Ancak bir insan hem kurup hem inanıyorsa, sağlık o zihni çoktan terk etmiş demektir. Çünkü zıt kutuplar birbirini çekseler de aynı zamanda birbirlerini nötrlemeye mahkumlardır.

Kasvetli koridordan gelen sönük ışıklar tamamen sönüp beyaz kapılı kapının açılma sesi geldiğinde, Kim Jennie bu anlattıklarımızın tam olarak tersini düşünüyordu. Bilinmezlik içinde bir çıkış yolu arayan Jisoo ise sanki beklediği cevaplar o kapıdan çıkıp kendisini karşılayacakmış gibi beklentiyle koridora bakıyordu. Bu koridor ona çoğu zaman korku ve tedirginlik vermişti, şimdiyse bu bilmecelerle dolu labirentten çıkış bileti sanki bu koridorda gizliydi.

Lalisa olacakları kestirebiliyordu, tek isteği her şeyin hızlıca olup bitmesiydi. Ve işte, kasvetli koridorun başında üzerindeki güzel beyaz elbisesi ve siyaha boyadığı saçlarıyla Chaeyoung göründü. Çıplak ayakları üşüdüklerini belli edecek derecede kırmızılardı ve işte bacaklarındaki morluklardan gözlerinizi yukarıya çıkarıp beyaz elbisesini geçtiğinizde, Chaeyoung'un ince beyaz boynu ve ifadesiz yüzü görülüyordu.

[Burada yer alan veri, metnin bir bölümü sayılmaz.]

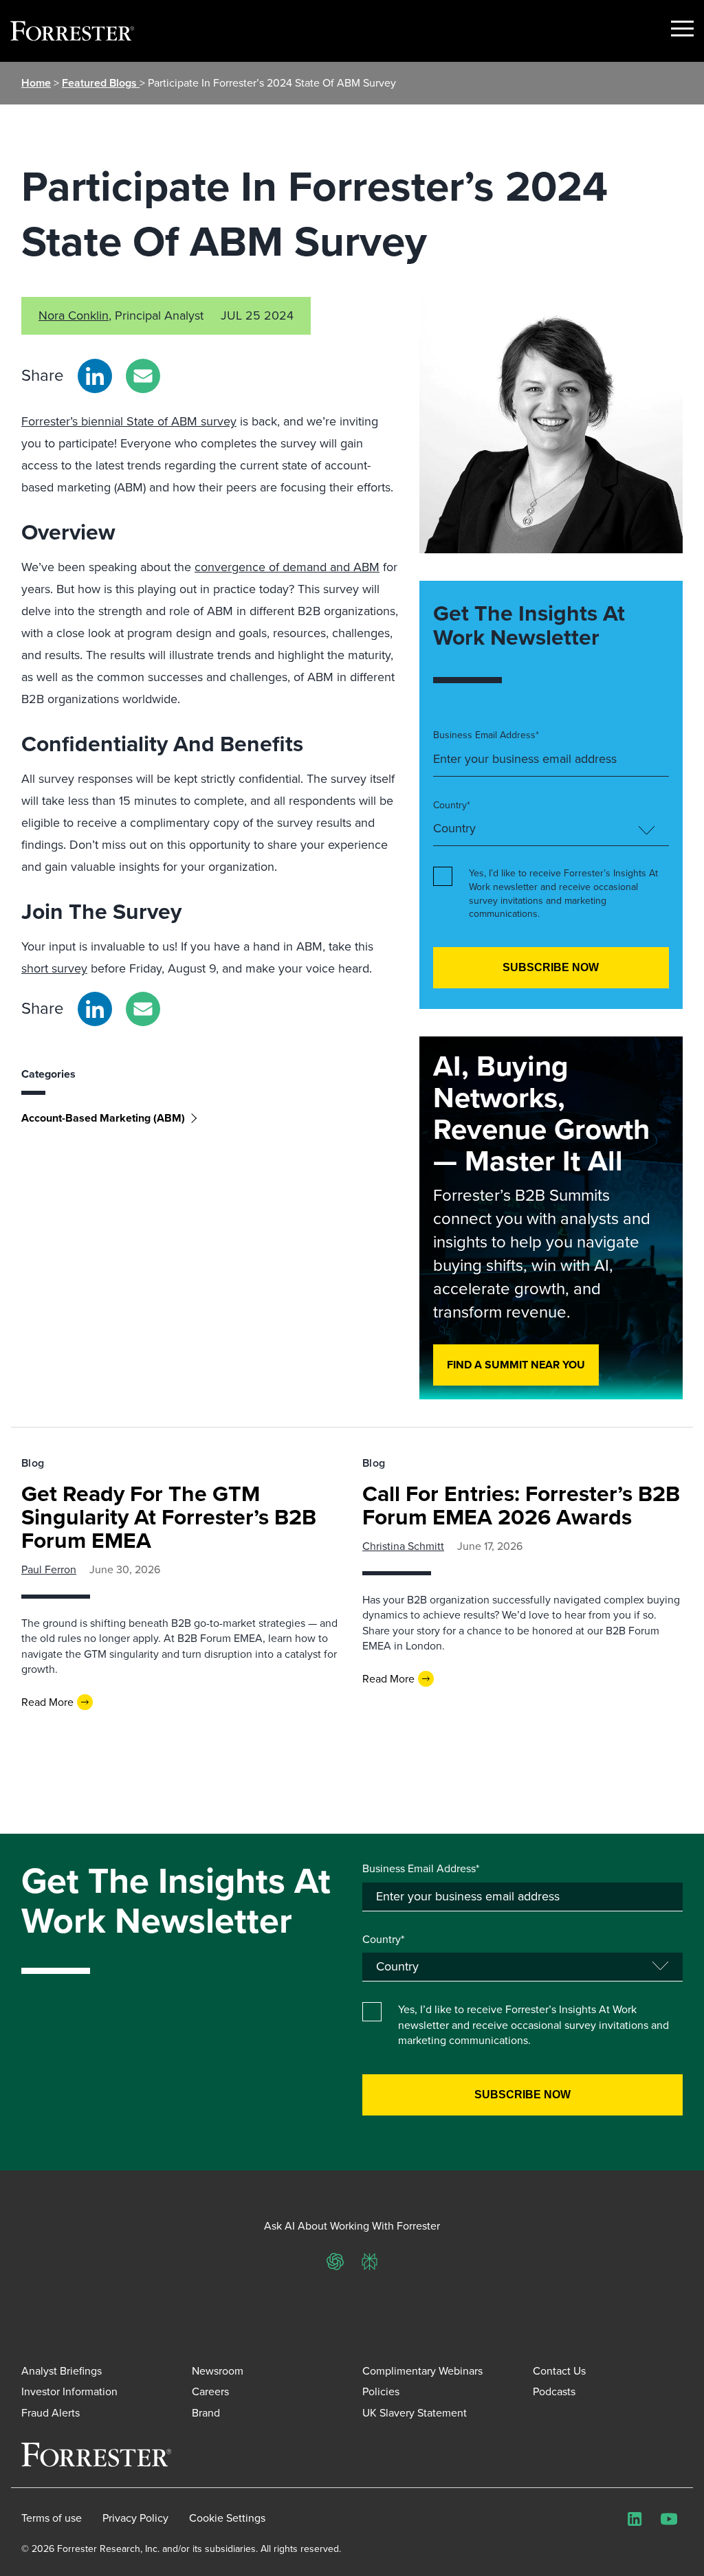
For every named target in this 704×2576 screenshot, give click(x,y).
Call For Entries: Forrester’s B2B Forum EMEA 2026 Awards (521, 1505)
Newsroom (217, 2371)
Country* (451, 805)
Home (36, 83)
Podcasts (554, 2391)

Gözlerinin altında uzun süre uykusuz kaldığını belli eden halkalar vardı ve bu halkaların rengi Chaeyoung'un beyaz tenine yakışmıyordu. Kızaran burnu ve hafif morarmış dudakları bulundukları sıcak ortama aykırıydı. Evin içi sıcacıktı ama Chaeyoung titreyerek onlara doğru ilerliyor, alnından yanaklarına doğru soğuk terler akıyordu.

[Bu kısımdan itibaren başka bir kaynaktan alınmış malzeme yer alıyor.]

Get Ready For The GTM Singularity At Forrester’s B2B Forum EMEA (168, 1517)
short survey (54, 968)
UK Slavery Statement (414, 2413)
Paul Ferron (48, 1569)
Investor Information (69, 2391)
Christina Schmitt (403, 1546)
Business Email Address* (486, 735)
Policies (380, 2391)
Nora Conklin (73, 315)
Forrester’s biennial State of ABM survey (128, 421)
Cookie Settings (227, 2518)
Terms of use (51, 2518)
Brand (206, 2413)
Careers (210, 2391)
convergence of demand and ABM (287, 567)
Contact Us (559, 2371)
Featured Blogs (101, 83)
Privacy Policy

İşte Jennie bunu beklemiyordu. Jisoo'nun endişeyle Chaeyoung'a bakmasını, buraya geldiklerinden itibaren yarım turunu tamamlamış olan yelkovanın sesiyle beraber Lalisa'nın korkuyla mırıldanmasını, acımasızca suçladığı Chaeyoung'un bu halde olmasını beklemiyordu.

Jisoo ne hissettiğini kendisine açıklamakta zorlanıyordu. Yanlış anlamadıysa Jennie az önce Chaeyoung'un akıl sağlığı hakkında şüphe verici şeyler söylemişti ve şimdi de onlara doğru ilerlemeyi bitirip gözlerini Jennie'ye dikmiş bir Park Chaeyoung vardı.

"Kimsenin yorulmasına gerek yok." dedi Chaeyoung. Cümlesini bitirdikten sonra yutkundu ve bunu odadaki herkesin duyabileceği kadar sesli bir şekilde yaptı. Kulakları sanki kafasının içinde bir arı kovanı varmışçasına vızıldıyordu. Hadi bu işi bitirelim, dedi kendi kendine.

Lalisa yaslandığı yerde dikleşti ve kalkan kaşlarıyla en yakın arkadaşına baktı.

Onu bu halde görmek onu üzmüyor değildi, beraber büyüdüğü ve her şeyini paylaştığı kişiyi böylesine bir durumda görmek herkesi üzerdi. Tüm canlılar belirli şeylere üzülürdü; ölüme, kırgınlığa, savaşlara... Üzülmek bir değer taşımıyordu. Hissetmek, birinin acısını hissetmek asıl değerli olandı.

Chaeyoung, uzun zaman önce Lalisa'nın onun acısını hissetmediğini fark etmişti.

Chaeyoung bileklerini gizlemesini sağladığı elbisesinin bileklerini parmaklarının içinde sıkıyordu. Titremesi gözle görülür, koridordan yayılan rahatsız edici koku ise  artık fark edilir bir hal almıştı.

Bir daha yutkundu ve mor dudaklarını araladı. "Kendime sürekli bunu bitirmem gerektiğini söyleyip durdum," gözleri bir an için yere kayıp ardından yine Jennie'yi bulmuştu. "Bunu kolaylaştırdığın için teşekkür ederim Kim Jennie."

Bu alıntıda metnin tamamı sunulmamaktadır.